Contributing Reporter

Still stunned over the death of Westside Ministers Coalition Chairman Rev. Lewis Flowers on Dec. 9, 2012, Ald. Deborah Graham (29th) and Michael Bakalis, president of American Quality Schools, said Tuesday that he will be remembered as a "door opener" and an "advocate for the community."

Having known and worked with Rev. Flowers for nearly 20 years, Graham was shocked when her pastor, Rev. Joseph Jones, who heads the Pleasant Ridge Church, announced Flowers' death Sunday from the pulpit.

"Just a couple of weeks ago, Rev. Flowers told me he had been sick. I told him I would be praying for him and asked him how he felt. He looked well but also tired as well," said Graham, recalling her last face-to-face conversation with the popular minister and community activist.

Graham and Bakalis said it was an honor to work with Flowers, who paved the way for numerous community improvements and invaluable new partnerships.

Graham reflected on the time she worked with him on the Plato School project when he was trying to build a community center for Pleasant Ridge Church and sought leases to anchor a building at that church.

"If you didn't know Rev. Flowers, you didn't know the players in the community. He was certainly a major player in Austin," said Graham. "He's gone to be with the Lord. Well done, good and faithful servant. He worked really hard in Austin, and is going to be missed. He was a great community advocate."

→ **COLLECTED MATERIAL**:

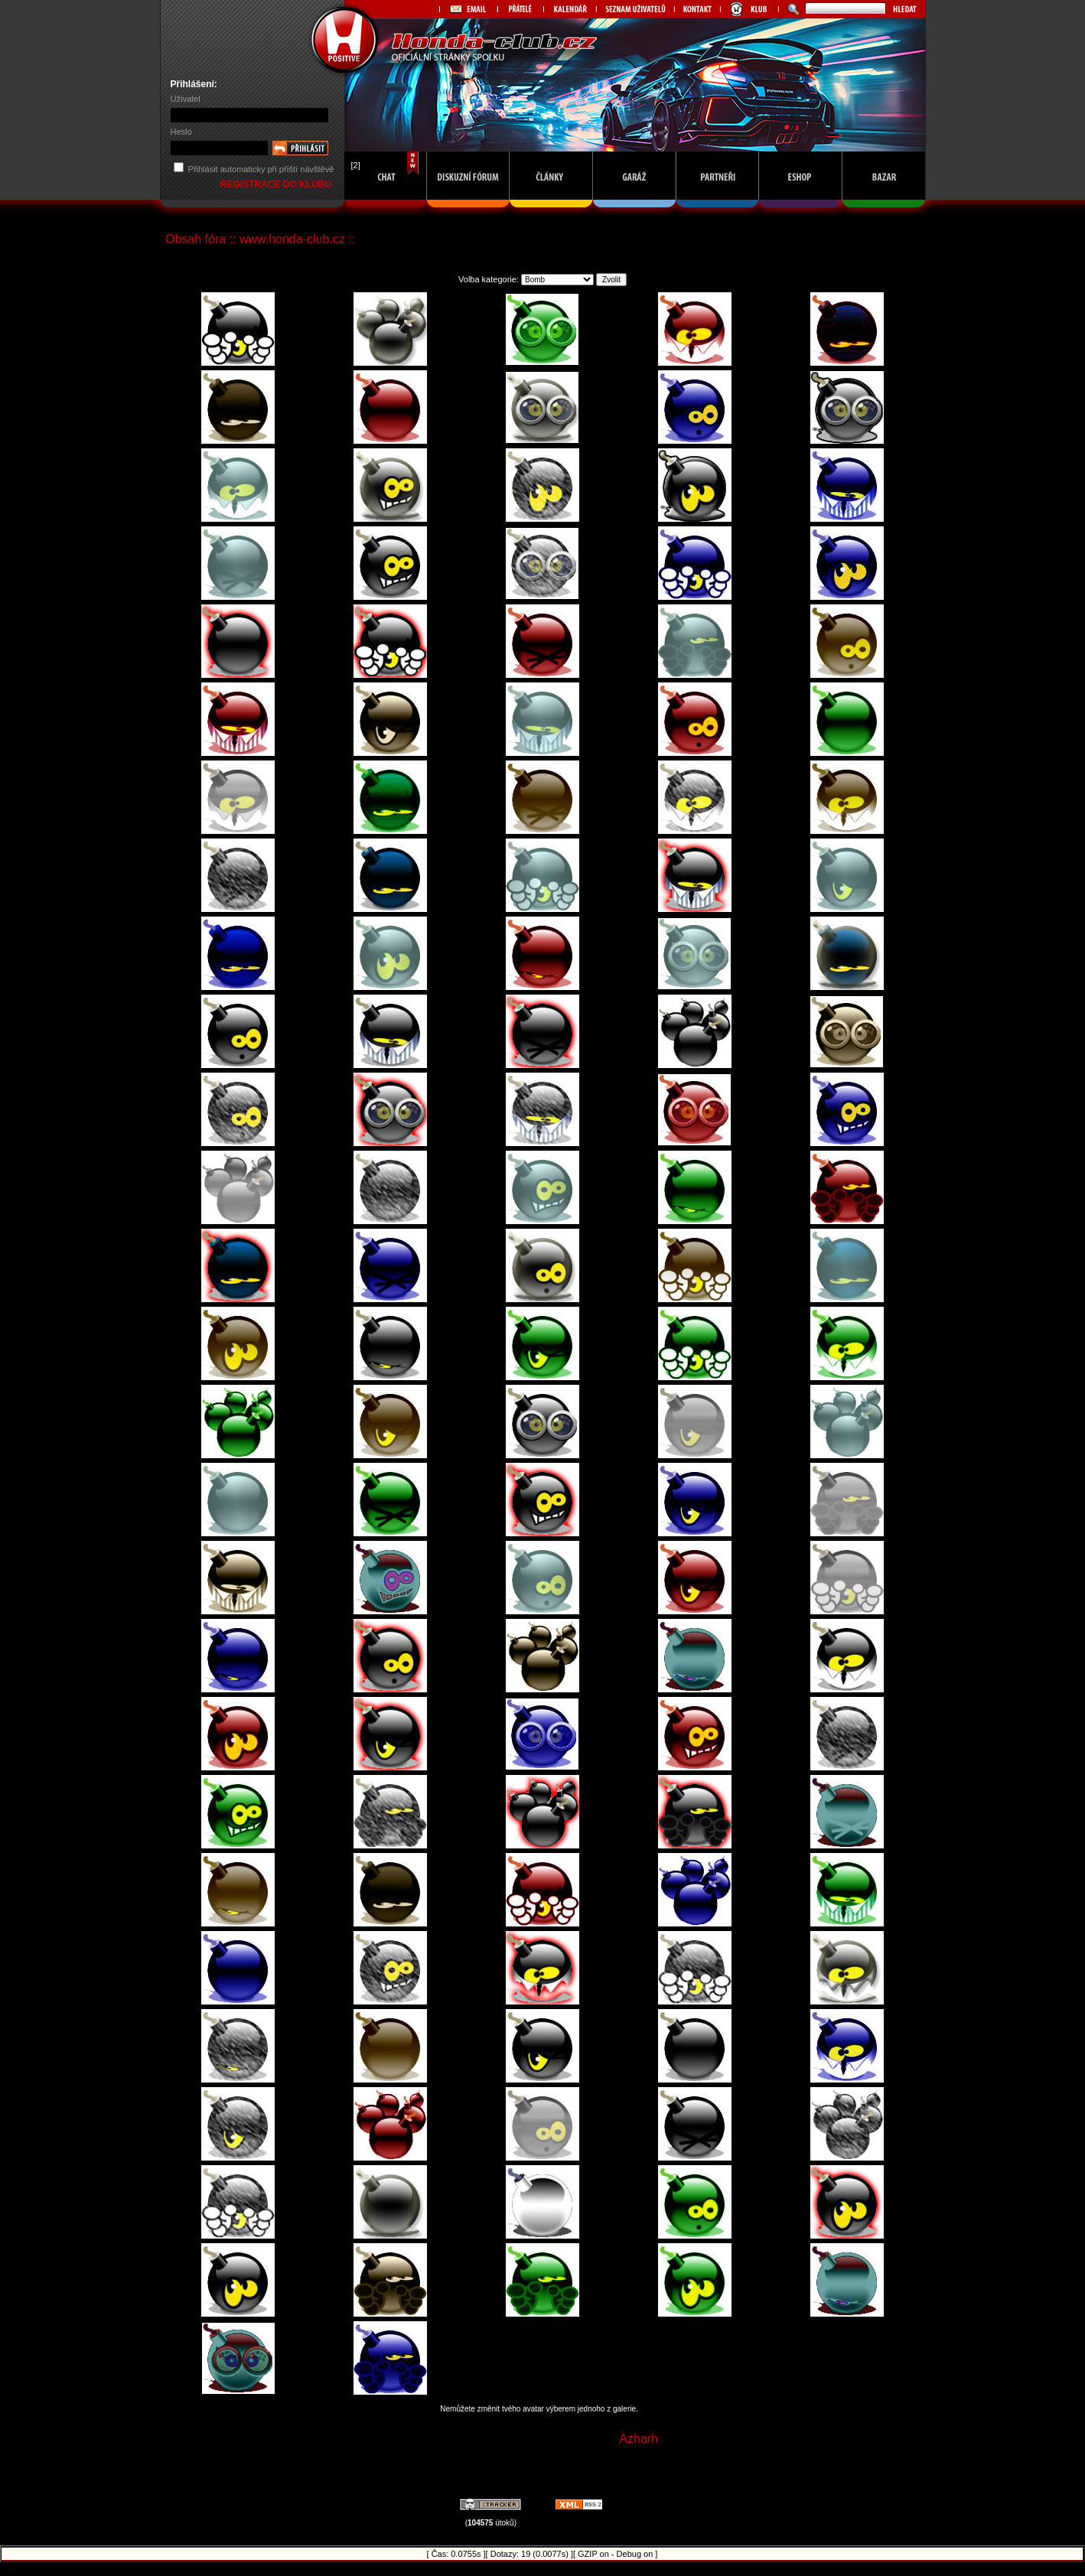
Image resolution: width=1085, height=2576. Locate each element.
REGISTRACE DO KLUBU (277, 184)
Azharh (638, 2438)
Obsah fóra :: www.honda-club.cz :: (260, 239)
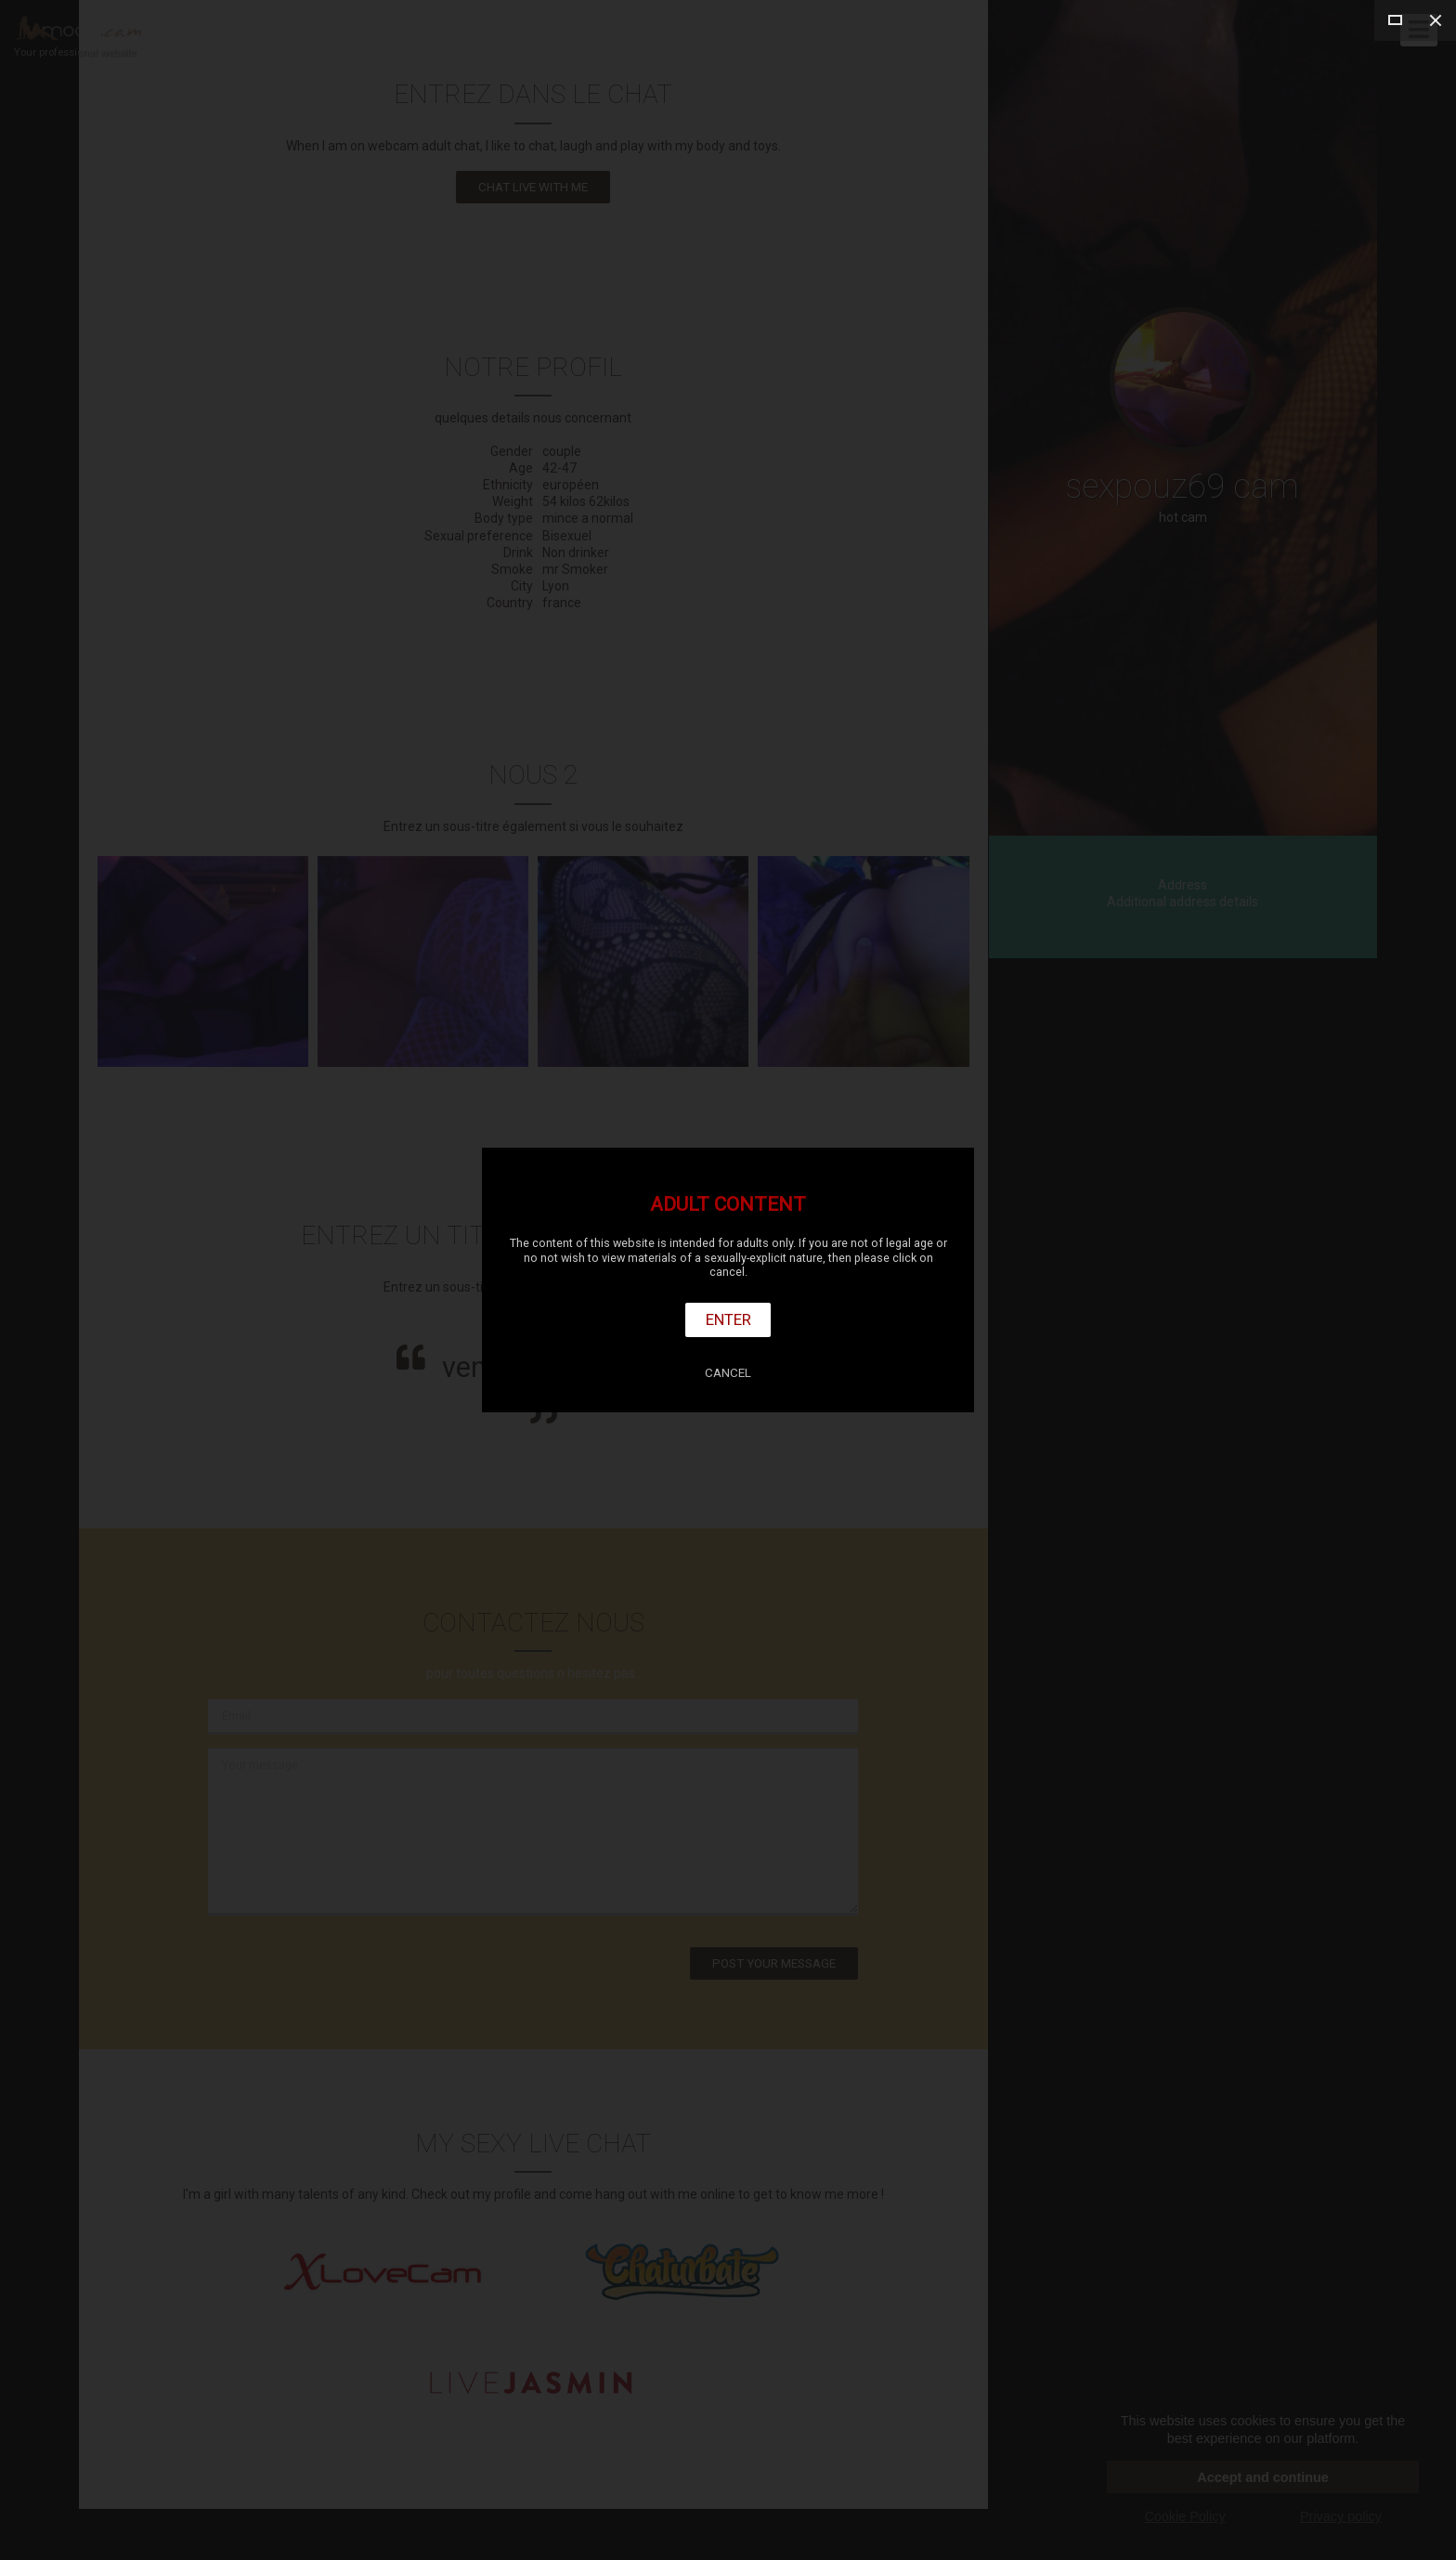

→ **GOALS**:
1. Answer these questions from the article on Rev. Lewis Flowers, one answer per line.
(a) On what date did Rev. Lewis Flowers die?
(b) Who announced his death from the pulpit?
(c) What school project did Graham work on with him?
2. For each statement, decide whether the article on Rev. Lewis Flowers agrees. Answer yes or no and quote the words that decide it.
(a) Graham had known Flowers for about five years.
(b) Michael Bakalis is president of American Quality Schools.
(c) Flowers had told Graham that he had been sick.
3. Extend the article on Rev. Lewis Flowers past its final paragraph.

→ **SOLVED PROBLEMS**:
1.
(a) Dec. 9, 2012
(b) Rev. Joseph Jones, who heads the Pleasant Ridge Church
(c) The Plato School project

2.
(a) No: "Having known and worked with Rev. Flowers for nearly 20 years"
(b) Yes: "Michael Bakalis, president of American Quality Schools"
(c) Yes: "Rev. Flowers told me he had been sick."

3.
Having already initiated plans to dedicate a street sign in honor of Rev. Flowers, Ald. Graham is moving now to make that a reality.

"This was something we had talked about before he had taken ill. A number of people had wanted to honor him and the service he had done with the Westside Ministers Coalition. Little did we know that he would be making his transition so soon," Graham said.

Bakalis met Rev. Flowers 10 years ago. "I was working with Austin High School at the time, and he was also working there in terms of bringing about some changes and reforms, and I had occasion to meet up with him. We struck it up very well from the beginning, and we've been working together ever since," Bakalis said.

Together the two successfully worked on projects involving the Westside Ministers Coalition, especially on one of the small charter schools that went into the Austin High School building, the Austin Business and Entrepreneurialship Academy, a partnership between American Quality Schools and the Westside Ministers Coalition.

They also worked together on the Plato Learning Academy, which has two campuses, one at Harrison and Central for students K-5 and one at Washington and Laramie, for students in grades 6-8.

Flowers was instrumental in these projects, Bakalis said. "Rev. Flowers was very important because he obviously knew the entire Austin community. He was a part of it. I'm from Austin, grew up there and went to Spencer School and Austin High School. We both had a very strong connection to the Austin community. I still go to church in the Austin community at the Greek Orthodox Church on Harrison and Central.

"Rev. Flowers was very instrumental because he knew the community. He knew the political establishment. They knew him very well at the Chicago Board of Education, and they had worked with him on a number of projects, so he was very helpful, not only in opening doors but being an advocate for children and for schools in the Austin community. He was very important," Bakalis said.

"I lost a very, very close friend. I respected him. I liked him. He had a great sense of humor. We used to laugh a great deal together. He would always kid me about not going to church enough. He was just a very good friend. I will miss him.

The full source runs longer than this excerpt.